|Sponsored by the HealthcareTrainingInstitute.org providing Quality Education since 1979|
On the last track we discussed managing ambition. An effective method for managing ambition is creative compromise. We examined two types of creative compromise. The two types of creative compromise we examined were compromise for relationships and compromise for core values.
On this track... we will discuss compromise the workaholic male makes regarding housework. While some men pitch in gladly from the beginning, others must be nagged, wheedled, or at the very least reminded to take some responsibility. Either way, I find that workaholic clients who pick up some of the housework often find themselves more involved in their family life. As tools for equalizing housework, we will discuss strategies for avoiding housework and strategies for picking up housework. As you listen to this track, you might consider your workaholic client. Could playing this track in an upcoming session be productive?
#1 Strategies for Avoiding Housework
1. The first is passive resistance. When I asked one client how he responded to requests to do housework, he answered, "In one ear, and out the other." Forms of passive resistance can include ignoring a request for help, being oblivious to children’s needs, or performing a request but doing it grumpily and grudgingly.
2. The second strategy commonly used by workaholic clients to avoid housework is incompetence. Even little children know this tactic—if the client breaks enough dishes, he won’t be asked to wash them anymore.
3. In addition to passive resistance and incompetent, a third strategy for avoiding housework is praise. Yes, praise. Praise at home may have the effect of keeping the work within the women’s domain. The unspoken message is, "You’re so good at it, you should do it." Does your workaholic client use praise as a strategy for avoiding housework.
4. Different standards are also sometimes used by my workaholic clients. In these cases, men use different standards at home. These standards may be lower. I find clients don’t care as much if the clothes are clean or their kids take healthy lunches to school.
5. A fifth strategy for avoiding housework is denial. As you know, denial takes a variety of forms. I find that male workaholic clients tend to exaggerate their own contributions by comparing themselves to previous generations, attribute greater contributions of their wives to their wives’ personalities or preferences, and obscure who’s doing what by invoking rules and patterns that sound fair and equal but in practice are not.
#2 Strategies for Picking Up Housework
1. First, suggest clients have extended time alone with kids. This helps clients to see just what it takes to care for a child and run a home. In one extreme case, a client of mine, Tim, reported that when his wife had to leave home for six months for a work assignment, it transformed him. Tim was a surgeon in training who had to put in long hours. Tim stated, "Now I notice and take action when the family needs milk or diapers."

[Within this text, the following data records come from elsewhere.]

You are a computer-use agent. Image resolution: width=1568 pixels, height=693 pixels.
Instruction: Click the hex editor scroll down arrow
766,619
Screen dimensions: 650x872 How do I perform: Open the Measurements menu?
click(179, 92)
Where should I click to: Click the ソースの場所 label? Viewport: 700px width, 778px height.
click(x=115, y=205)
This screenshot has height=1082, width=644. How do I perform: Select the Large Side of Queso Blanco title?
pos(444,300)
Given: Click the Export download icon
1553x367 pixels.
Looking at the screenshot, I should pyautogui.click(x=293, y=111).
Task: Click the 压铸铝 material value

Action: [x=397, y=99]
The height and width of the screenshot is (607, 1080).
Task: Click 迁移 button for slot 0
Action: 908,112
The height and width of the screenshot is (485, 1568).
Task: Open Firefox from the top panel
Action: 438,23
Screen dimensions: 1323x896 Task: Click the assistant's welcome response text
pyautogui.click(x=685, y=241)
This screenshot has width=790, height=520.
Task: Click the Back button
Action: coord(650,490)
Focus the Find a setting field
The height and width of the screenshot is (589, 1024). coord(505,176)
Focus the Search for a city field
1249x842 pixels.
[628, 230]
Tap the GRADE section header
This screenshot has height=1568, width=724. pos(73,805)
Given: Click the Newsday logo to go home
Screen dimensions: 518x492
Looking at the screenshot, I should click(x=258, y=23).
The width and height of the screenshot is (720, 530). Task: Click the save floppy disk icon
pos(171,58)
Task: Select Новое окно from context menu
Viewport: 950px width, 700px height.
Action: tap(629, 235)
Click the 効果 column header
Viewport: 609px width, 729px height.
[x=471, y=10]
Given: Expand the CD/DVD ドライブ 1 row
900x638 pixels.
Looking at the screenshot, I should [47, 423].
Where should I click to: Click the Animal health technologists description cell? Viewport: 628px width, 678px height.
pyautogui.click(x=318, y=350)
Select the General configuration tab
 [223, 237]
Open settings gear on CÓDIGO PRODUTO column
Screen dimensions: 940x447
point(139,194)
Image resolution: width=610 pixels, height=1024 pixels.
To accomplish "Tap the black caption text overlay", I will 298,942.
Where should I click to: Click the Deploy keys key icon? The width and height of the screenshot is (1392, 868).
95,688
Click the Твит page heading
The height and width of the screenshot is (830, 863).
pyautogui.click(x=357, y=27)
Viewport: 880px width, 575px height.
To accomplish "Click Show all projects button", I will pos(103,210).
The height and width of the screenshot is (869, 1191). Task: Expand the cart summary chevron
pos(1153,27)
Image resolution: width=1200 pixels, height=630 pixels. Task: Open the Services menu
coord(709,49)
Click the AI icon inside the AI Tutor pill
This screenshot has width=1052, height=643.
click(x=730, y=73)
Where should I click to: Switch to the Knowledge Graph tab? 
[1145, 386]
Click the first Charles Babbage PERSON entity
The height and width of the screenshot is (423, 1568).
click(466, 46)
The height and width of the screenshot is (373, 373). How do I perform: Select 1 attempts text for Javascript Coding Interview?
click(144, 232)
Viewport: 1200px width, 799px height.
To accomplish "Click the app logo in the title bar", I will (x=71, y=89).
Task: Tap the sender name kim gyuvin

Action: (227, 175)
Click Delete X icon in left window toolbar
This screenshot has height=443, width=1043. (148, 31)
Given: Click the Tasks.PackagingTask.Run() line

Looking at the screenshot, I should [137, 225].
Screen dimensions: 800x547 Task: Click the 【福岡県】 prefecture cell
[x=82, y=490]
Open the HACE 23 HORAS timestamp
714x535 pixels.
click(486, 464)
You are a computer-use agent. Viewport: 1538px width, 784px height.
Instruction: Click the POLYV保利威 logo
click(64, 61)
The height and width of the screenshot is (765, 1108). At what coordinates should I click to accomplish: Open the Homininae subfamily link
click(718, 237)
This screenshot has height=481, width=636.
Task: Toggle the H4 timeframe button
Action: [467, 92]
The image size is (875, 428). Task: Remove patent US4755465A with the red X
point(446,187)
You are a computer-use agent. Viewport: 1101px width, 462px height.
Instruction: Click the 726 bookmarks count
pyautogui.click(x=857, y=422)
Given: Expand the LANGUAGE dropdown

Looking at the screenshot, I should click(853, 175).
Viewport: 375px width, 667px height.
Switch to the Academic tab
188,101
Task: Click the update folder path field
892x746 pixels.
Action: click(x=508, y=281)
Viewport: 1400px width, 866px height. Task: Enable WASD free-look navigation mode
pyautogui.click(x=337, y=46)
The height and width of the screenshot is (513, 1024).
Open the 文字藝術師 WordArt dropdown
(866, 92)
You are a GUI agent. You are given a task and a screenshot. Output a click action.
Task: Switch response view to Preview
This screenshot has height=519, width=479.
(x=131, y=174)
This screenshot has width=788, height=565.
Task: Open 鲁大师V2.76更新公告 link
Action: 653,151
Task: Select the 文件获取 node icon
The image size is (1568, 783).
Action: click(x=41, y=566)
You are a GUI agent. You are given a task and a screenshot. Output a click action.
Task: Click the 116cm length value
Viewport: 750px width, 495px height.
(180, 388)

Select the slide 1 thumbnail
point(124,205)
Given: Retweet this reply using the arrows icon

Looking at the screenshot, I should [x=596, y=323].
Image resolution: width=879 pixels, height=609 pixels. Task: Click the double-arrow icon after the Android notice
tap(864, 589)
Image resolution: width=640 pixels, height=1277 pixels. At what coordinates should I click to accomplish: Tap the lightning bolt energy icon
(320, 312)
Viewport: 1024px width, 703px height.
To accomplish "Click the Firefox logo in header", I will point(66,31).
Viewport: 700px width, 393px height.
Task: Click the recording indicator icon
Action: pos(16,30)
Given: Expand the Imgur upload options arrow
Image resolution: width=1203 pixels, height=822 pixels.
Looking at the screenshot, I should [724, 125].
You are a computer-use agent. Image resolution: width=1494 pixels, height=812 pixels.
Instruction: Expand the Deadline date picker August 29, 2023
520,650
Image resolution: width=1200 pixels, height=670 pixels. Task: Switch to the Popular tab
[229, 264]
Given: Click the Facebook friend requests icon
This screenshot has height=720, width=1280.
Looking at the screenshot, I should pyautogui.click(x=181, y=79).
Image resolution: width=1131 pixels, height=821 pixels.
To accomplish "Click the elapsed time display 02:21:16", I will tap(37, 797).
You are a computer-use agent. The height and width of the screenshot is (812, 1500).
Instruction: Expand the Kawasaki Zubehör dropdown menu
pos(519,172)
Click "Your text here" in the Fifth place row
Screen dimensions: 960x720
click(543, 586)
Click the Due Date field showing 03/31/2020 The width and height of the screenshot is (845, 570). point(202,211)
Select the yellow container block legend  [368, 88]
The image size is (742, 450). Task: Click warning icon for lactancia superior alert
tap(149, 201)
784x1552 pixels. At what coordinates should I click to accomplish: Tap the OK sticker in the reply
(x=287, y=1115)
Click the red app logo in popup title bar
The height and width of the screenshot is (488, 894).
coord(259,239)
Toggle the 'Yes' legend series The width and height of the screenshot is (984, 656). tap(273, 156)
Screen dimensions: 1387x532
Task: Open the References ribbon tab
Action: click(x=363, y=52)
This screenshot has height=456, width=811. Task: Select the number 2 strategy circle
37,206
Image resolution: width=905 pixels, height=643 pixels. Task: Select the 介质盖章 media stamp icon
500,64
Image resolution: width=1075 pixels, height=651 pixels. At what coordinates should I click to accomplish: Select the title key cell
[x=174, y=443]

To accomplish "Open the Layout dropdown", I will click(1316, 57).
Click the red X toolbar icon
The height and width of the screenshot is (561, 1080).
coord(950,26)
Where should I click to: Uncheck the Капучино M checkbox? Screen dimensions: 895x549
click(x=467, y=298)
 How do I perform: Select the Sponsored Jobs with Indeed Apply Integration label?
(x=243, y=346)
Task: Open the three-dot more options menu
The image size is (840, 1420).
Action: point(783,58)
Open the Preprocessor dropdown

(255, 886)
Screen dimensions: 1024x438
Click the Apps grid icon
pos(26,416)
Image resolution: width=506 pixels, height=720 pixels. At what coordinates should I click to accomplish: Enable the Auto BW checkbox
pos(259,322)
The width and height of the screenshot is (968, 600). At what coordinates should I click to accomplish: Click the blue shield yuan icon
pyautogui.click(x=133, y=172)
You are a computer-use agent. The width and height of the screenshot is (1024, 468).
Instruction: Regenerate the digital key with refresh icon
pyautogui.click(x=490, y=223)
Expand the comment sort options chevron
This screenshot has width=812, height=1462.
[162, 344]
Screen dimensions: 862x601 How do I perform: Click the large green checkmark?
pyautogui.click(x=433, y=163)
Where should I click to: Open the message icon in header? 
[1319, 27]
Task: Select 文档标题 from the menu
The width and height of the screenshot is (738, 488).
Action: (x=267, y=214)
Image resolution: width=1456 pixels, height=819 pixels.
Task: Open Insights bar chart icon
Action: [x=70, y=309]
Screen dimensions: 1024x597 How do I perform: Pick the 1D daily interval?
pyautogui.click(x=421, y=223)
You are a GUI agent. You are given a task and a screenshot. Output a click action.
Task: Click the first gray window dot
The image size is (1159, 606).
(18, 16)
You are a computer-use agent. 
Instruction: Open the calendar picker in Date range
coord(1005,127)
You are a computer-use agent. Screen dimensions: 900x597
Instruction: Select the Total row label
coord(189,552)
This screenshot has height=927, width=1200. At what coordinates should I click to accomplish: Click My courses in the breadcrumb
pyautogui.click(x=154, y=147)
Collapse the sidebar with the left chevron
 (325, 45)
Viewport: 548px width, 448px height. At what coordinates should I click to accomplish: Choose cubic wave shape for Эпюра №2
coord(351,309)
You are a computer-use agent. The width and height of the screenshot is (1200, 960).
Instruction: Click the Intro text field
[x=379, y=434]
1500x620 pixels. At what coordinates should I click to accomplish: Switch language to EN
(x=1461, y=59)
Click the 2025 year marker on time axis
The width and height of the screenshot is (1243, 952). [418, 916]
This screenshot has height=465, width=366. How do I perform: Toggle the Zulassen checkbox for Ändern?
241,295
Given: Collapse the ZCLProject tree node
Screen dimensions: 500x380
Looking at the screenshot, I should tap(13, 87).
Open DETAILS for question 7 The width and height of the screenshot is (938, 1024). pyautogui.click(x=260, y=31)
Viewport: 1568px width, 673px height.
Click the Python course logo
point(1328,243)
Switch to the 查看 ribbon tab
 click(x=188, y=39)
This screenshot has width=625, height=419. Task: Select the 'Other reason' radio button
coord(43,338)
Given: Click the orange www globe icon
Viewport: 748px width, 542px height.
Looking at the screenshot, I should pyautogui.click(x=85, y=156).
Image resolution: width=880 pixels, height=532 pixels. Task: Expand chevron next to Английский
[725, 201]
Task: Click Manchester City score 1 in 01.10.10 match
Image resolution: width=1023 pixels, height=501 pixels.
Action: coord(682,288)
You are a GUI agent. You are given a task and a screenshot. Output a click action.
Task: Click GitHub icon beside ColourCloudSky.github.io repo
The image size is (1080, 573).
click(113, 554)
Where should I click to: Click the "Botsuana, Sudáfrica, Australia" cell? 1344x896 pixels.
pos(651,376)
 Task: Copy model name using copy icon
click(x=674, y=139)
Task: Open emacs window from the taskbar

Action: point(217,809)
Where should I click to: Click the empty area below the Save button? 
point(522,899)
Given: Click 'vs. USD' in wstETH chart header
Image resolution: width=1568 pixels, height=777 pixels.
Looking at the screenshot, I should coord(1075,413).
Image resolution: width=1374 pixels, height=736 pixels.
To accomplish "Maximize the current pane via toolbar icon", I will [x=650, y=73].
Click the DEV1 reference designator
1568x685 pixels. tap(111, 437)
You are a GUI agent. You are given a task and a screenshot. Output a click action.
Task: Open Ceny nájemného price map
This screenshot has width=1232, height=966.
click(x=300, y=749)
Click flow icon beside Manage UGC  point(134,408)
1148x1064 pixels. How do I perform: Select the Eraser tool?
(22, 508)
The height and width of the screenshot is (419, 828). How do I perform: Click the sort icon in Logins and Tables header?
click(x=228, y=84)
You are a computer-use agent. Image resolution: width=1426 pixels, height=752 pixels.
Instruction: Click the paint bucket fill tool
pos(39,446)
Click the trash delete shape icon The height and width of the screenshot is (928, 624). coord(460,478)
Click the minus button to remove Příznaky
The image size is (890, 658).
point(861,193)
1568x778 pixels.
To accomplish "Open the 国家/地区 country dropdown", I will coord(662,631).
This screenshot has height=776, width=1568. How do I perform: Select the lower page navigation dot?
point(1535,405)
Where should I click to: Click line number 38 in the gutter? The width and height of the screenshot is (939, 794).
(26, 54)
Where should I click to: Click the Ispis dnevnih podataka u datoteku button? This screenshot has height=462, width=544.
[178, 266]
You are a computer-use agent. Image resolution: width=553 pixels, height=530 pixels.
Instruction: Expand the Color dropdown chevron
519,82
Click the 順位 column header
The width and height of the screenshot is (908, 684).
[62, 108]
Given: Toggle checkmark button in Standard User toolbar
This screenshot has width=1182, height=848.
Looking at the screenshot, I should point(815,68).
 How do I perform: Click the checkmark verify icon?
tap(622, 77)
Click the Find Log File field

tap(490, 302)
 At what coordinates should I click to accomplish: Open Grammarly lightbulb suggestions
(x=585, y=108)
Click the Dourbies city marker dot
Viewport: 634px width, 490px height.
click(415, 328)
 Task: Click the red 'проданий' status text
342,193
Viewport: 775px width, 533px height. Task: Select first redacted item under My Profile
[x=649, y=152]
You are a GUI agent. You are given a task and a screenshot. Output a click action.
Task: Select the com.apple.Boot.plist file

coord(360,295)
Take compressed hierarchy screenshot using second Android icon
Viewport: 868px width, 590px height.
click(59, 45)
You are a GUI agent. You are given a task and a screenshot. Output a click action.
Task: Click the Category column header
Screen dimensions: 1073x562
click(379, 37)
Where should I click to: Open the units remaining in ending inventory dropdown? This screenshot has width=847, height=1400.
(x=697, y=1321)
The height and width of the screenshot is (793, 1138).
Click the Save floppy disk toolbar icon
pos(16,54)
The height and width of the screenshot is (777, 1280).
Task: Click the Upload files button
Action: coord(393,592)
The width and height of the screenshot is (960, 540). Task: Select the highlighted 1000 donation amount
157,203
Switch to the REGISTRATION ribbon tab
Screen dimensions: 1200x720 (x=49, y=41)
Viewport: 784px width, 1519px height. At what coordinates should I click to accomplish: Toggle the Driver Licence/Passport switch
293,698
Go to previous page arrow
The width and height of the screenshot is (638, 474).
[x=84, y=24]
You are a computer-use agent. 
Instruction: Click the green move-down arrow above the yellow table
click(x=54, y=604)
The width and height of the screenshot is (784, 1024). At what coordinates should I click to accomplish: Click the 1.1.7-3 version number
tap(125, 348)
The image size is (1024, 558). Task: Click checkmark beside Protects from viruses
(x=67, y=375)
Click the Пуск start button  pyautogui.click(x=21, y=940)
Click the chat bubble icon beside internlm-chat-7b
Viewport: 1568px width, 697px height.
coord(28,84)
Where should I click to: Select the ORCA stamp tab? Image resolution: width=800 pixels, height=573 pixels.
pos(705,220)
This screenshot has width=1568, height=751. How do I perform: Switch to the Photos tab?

2. Next, you might consider helping your client avoid criticism regarding his efforts by his family. I stated to Harold’s wife, "Let him complete tasks as he sees fit. Remind yourself that the end result is what matters—a happy baby, a reasonably clean floor. You may have to bite your tongue at first, but it’s worth it. That means no nagging, no directions, no micromanaging. If he is feeding the kids, it is up to him to cook, clean, and choose healthy alternatives. He’s an adult and if he decides to take them out instead of eat leftovers, that’s okay."
3. Third, I suggest to my clients that they divide responsibilities based on interests and competencies. For example, if your client likes grocery shopping but hates cleaning, you might suggest that he arrange the responsibilities accordingly. Of course, sticking to the plan isn’t always easy. Would you agree that open lines of communication and a sense of respect are critical ingredients?
Harold also found a critical ingredient to dividing responsibilities is also a sense of humor. Harold stated, "The other day my wife said, "You know, the Board of Health called today and said that they were condemning the bathroom for unsanitary conditions, dear.’ I thought about that for awhile, then I cleaned the bathroom." Think of your Harold. How might your workaholic client respond?
5. Finally, your client might consider getting a housekeeper or cleaning service. A weekly or biweekly blitz by an experienced cleaner can be productive, especially if your client’s spouse works also. I stated to Tim, the surgeon, "Remember that your time is valuable. If you and your wife don’t have time to engage in housework and be a family, you might consider a cleaning service." Think of your Tim. Could your workaholic client benefit from a cleaning service or other strategies for picking up housework?
On this track... we discussed picking up housework. As tools for equalizing housework, we discussed strategies for avoiding housework and strategies for picking up housework.